**WHAT THE TASK REQUIRES**
Please reproduce the entries that follow without a single difference.

**DATA FOR PROCESSING**
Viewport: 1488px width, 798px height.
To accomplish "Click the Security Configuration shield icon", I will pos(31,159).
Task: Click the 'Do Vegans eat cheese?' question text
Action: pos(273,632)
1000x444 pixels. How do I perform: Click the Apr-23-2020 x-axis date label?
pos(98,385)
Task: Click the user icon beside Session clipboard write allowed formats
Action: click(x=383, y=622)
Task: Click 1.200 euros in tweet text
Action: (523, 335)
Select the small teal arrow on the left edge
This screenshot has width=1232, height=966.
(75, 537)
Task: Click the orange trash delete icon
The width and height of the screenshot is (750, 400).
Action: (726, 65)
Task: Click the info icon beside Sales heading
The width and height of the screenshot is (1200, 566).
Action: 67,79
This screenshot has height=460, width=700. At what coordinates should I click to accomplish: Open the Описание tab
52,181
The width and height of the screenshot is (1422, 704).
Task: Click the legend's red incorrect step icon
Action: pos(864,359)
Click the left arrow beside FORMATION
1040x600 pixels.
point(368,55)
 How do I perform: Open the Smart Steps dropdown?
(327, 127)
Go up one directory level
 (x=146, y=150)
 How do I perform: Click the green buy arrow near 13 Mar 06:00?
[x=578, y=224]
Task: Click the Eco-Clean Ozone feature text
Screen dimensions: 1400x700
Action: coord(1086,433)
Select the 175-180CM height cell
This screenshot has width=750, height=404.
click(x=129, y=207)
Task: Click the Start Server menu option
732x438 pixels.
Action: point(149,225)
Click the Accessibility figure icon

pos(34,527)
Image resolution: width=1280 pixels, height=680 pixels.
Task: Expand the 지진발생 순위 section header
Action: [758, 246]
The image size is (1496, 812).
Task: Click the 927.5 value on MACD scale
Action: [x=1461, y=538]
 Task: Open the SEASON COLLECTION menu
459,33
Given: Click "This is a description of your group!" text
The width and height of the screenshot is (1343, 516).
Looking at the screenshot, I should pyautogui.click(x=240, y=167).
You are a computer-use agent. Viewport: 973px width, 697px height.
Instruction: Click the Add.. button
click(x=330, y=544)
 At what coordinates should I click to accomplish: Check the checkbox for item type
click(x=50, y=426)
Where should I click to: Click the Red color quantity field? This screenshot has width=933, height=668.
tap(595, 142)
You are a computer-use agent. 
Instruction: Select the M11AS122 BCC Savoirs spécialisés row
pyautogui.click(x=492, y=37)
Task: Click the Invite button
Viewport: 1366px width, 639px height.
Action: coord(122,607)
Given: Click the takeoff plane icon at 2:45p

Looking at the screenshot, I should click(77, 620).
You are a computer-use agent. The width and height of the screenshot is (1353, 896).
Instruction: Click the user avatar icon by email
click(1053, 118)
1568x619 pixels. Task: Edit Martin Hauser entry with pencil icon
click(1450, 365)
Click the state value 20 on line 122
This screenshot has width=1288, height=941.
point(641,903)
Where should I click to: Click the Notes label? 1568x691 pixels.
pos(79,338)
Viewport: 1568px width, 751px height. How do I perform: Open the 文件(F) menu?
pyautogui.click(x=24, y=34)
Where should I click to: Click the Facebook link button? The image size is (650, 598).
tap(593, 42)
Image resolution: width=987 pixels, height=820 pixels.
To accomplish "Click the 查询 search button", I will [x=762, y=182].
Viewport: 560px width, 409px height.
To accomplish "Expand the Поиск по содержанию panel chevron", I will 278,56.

**ANSWER SPACE**
Viewport: 1488px width, 798px height.
To accomplish "Click the Security Configuration shield icon", I will pos(31,159).
Task: Click the 'Do Vegans eat cheese?' question text
Action: pos(273,632)
1000x444 pixels. How do I perform: Click the Apr-23-2020 x-axis date label?
pos(98,385)
Task: Click the user icon beside Session clipboard write allowed formats
Action: click(x=383, y=622)
Task: Click 1.200 euros in tweet text
Action: (523, 335)
Select the small teal arrow on the left edge
This screenshot has width=1232, height=966.
(75, 537)
Task: Click the orange trash delete icon
The width and height of the screenshot is (750, 400).
Action: (726, 65)
Task: Click the info icon beside Sales heading
The width and height of the screenshot is (1200, 566).
Action: 67,79
This screenshot has height=460, width=700. At what coordinates should I click to accomplish: Open the Описание tab
52,181
The width and height of the screenshot is (1422, 704).
Task: Click the legend's red incorrect step icon
Action: pos(864,359)
Click the left arrow beside FORMATION
1040x600 pixels.
point(368,55)
 How do I perform: Open the Smart Steps dropdown?
(327, 127)
Go up one directory level
 (x=146, y=150)
 How do I perform: Click the green buy arrow near 13 Mar 06:00?
[x=578, y=224]
Task: Click the Eco-Clean Ozone feature text
Screen dimensions: 1400x700
Action: coord(1086,433)
Select the 175-180CM height cell
This screenshot has width=750, height=404.
click(x=129, y=207)
Task: Click the Start Server menu option
732x438 pixels.
Action: point(149,225)
Click the Accessibility figure icon

pos(34,527)
Image resolution: width=1280 pixels, height=680 pixels.
Task: Expand the 지진발생 순위 section header
Action: [758, 246]
The image size is (1496, 812).
Task: Click the 927.5 value on MACD scale
Action: [x=1461, y=538]
 Task: Open the SEASON COLLECTION menu
459,33
Given: Click "This is a description of your group!" text
The width and height of the screenshot is (1343, 516).
Looking at the screenshot, I should pyautogui.click(x=240, y=167).
You are a computer-use agent. Viewport: 973px width, 697px height.
Instruction: Click the Add.. button
click(x=330, y=544)
 At what coordinates should I click to accomplish: Check the checkbox for item type
click(x=50, y=426)
Where should I click to: Click the Red color quantity field? This screenshot has width=933, height=668.
tap(595, 142)
You are a computer-use agent. 
Instruction: Select the M11AS122 BCC Savoirs spécialisés row
pyautogui.click(x=492, y=37)
Task: Click the Invite button
Viewport: 1366px width, 639px height.
Action: coord(122,607)
Given: Click the takeoff plane icon at 2:45p

Looking at the screenshot, I should click(77, 620).
You are a computer-use agent. The width and height of the screenshot is (1353, 896).
Instruction: Click the user avatar icon by email
click(1053, 118)
1568x619 pixels. Task: Edit Martin Hauser entry with pencil icon
click(1450, 365)
Click the state value 20 on line 122
This screenshot has width=1288, height=941.
point(641,903)
Where should I click to: Click the Notes label? 1568x691 pixels.
pos(79,338)
Viewport: 1568px width, 751px height. How do I perform: Open the 文件(F) menu?
pyautogui.click(x=24, y=34)
Where should I click to: Click the Facebook link button? The image size is (650, 598).
tap(593, 42)
Image resolution: width=987 pixels, height=820 pixels.
To accomplish "Click the 查询 search button", I will [x=762, y=182].
Viewport: 560px width, 409px height.
To accomplish "Expand the Поиск по содержанию panel chevron", I will 278,56.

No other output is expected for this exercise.